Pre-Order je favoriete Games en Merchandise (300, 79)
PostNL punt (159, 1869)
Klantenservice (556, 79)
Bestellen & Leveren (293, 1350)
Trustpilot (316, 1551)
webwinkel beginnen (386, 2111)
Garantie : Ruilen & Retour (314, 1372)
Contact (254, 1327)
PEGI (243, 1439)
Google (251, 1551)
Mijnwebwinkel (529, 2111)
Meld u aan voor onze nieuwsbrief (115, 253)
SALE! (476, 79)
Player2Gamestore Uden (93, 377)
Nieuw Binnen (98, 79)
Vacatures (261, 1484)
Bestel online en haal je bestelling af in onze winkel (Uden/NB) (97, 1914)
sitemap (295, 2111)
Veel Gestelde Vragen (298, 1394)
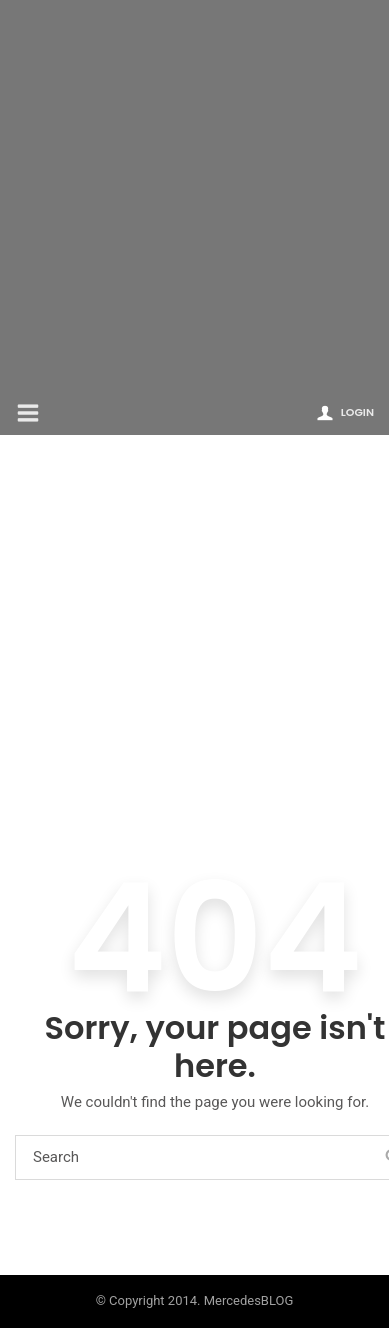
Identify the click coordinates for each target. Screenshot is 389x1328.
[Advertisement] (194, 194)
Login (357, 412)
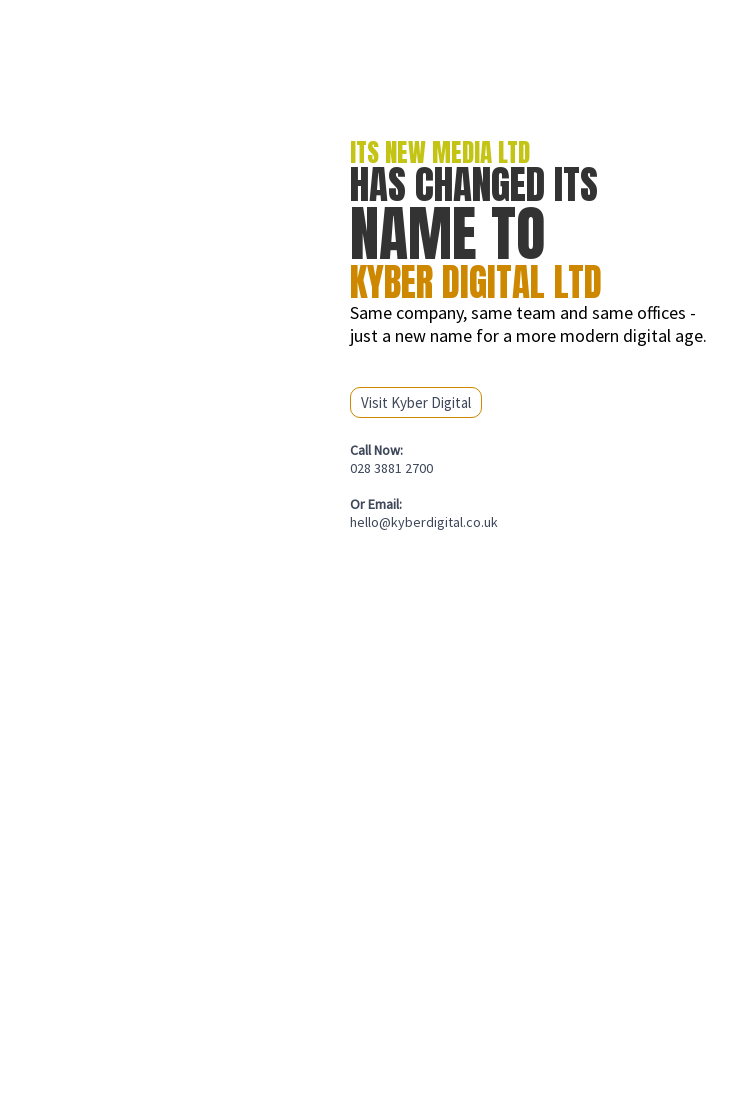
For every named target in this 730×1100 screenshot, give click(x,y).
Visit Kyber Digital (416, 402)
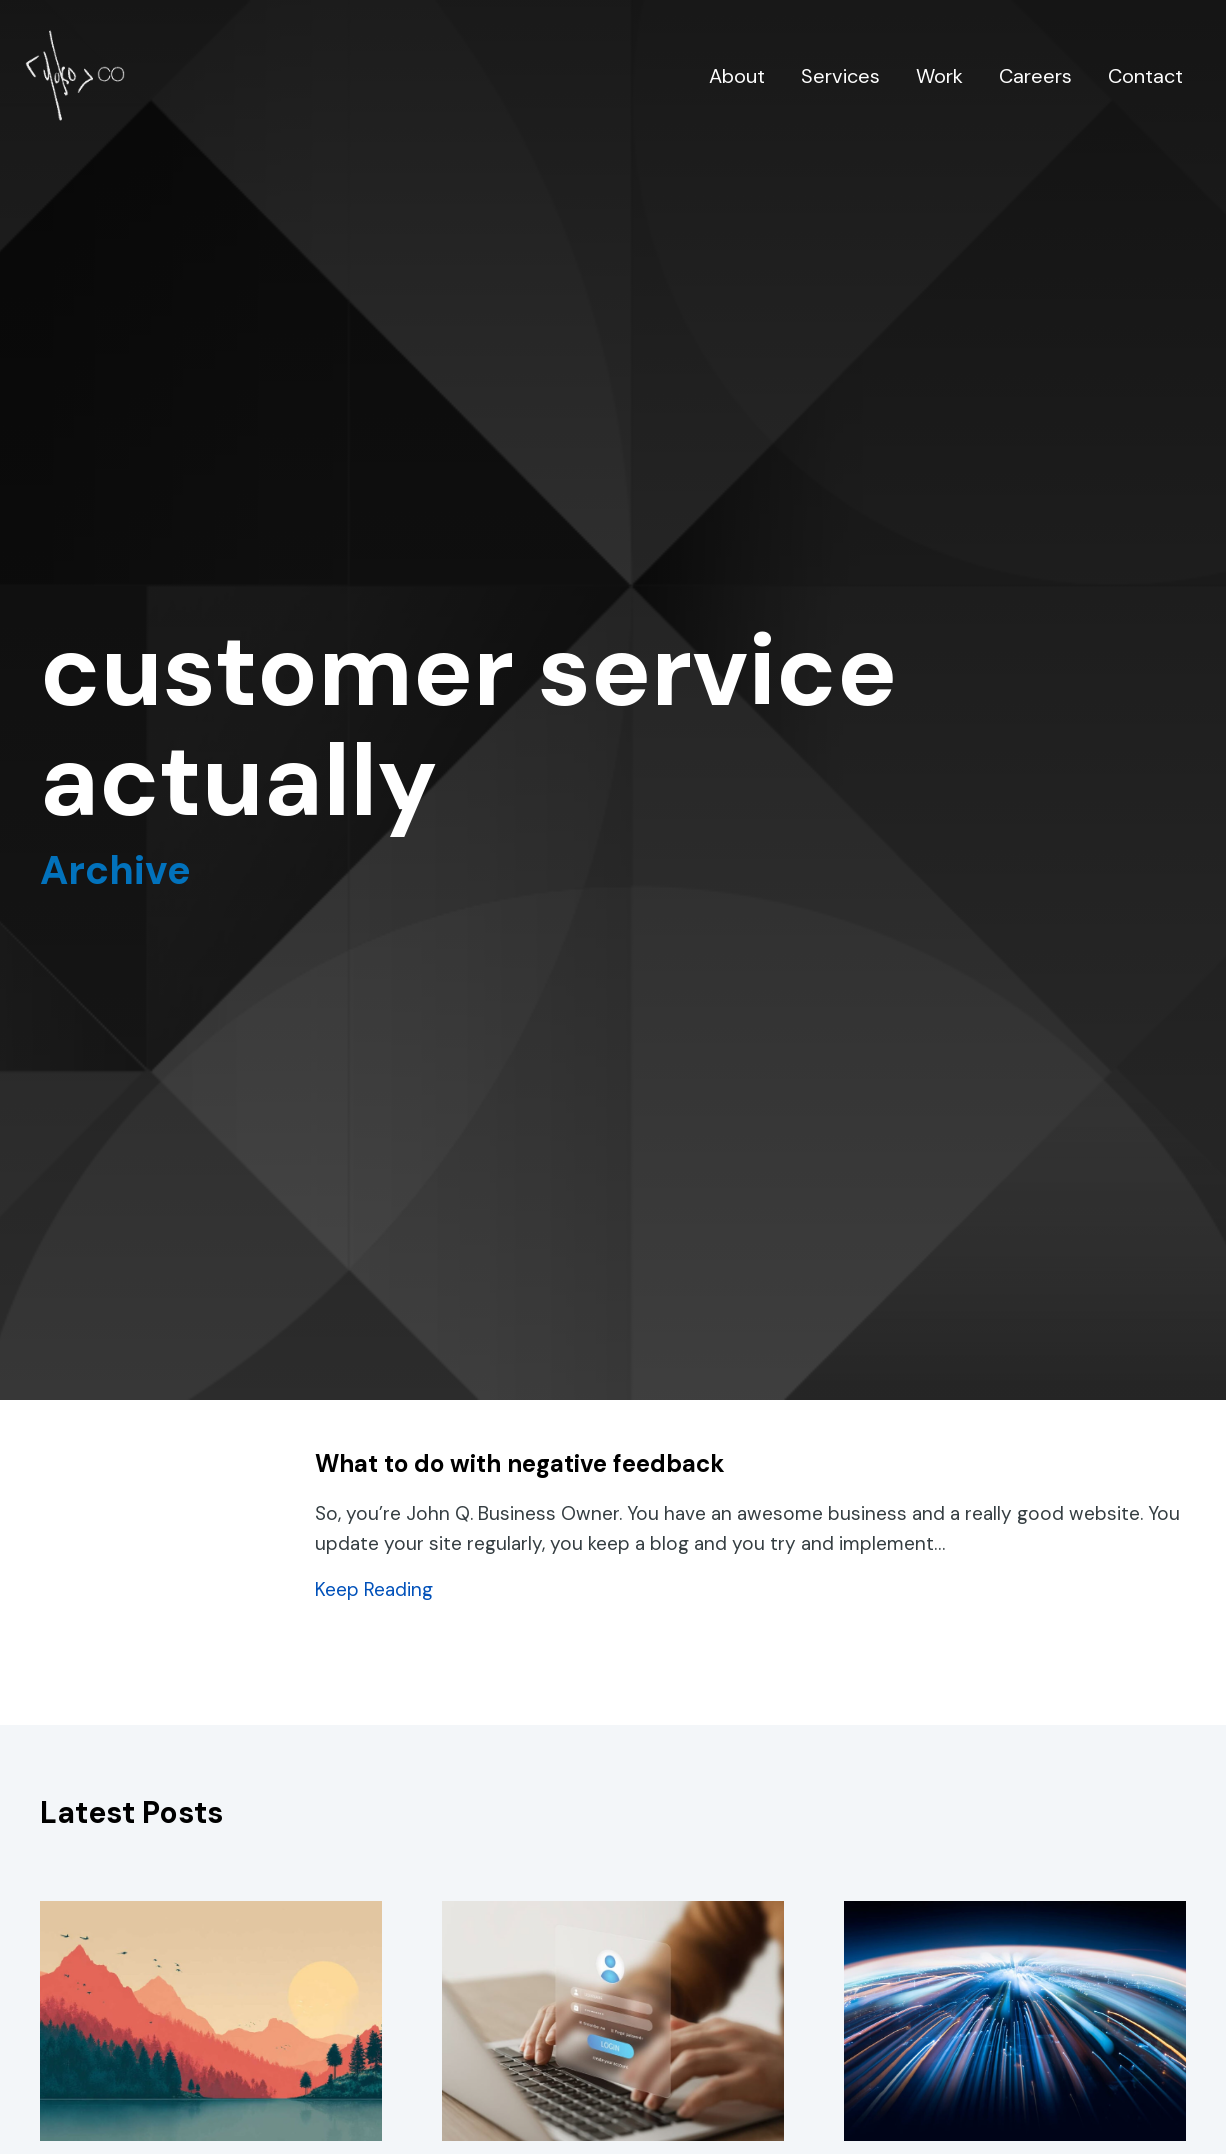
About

■ ■ ■ ■ ■

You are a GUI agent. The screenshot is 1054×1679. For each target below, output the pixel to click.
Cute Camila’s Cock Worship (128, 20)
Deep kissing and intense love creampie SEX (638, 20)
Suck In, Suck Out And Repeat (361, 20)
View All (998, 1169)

■ ■ ■ ■ ■

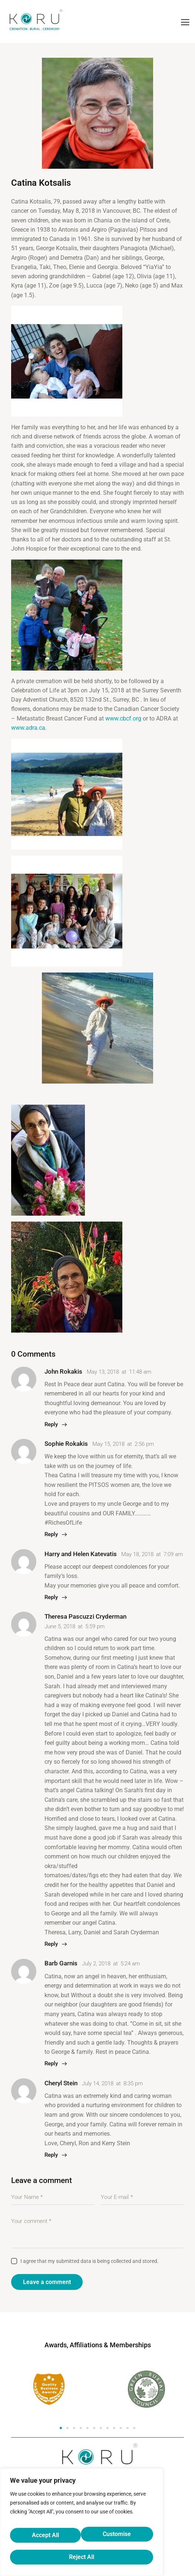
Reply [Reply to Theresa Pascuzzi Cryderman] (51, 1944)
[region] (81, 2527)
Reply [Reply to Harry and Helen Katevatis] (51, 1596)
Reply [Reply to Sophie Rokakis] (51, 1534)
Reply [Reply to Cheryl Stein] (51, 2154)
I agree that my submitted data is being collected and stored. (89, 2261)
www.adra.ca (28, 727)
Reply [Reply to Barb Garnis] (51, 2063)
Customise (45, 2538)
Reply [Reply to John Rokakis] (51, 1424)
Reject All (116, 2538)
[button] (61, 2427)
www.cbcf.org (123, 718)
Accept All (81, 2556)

■ ■ ■ ■ ■

--- STATED GOAL ---
Reproduce the lines above, from the one containing "PEGI (243, 1439)" down to the one containing "Veel Gestelde Vragen (298, 1394)", both included, with each line unchanged.

--- CORRECT RESULT ---
PEGI (243, 1439)
Google (251, 1551)
Mijnwebwinkel (529, 2111)
Meld u aan voor onze nieuwsbrief (115, 253)
SALE! (476, 79)
Player2Gamestore Uden (93, 377)
Nieuw Binnen (98, 79)
Vacatures (261, 1484)
Bestel online en haal je bestelling af in onze winkel (Uden/NB) (97, 1914)
sitemap (295, 2111)
Veel Gestelde Vragen (298, 1394)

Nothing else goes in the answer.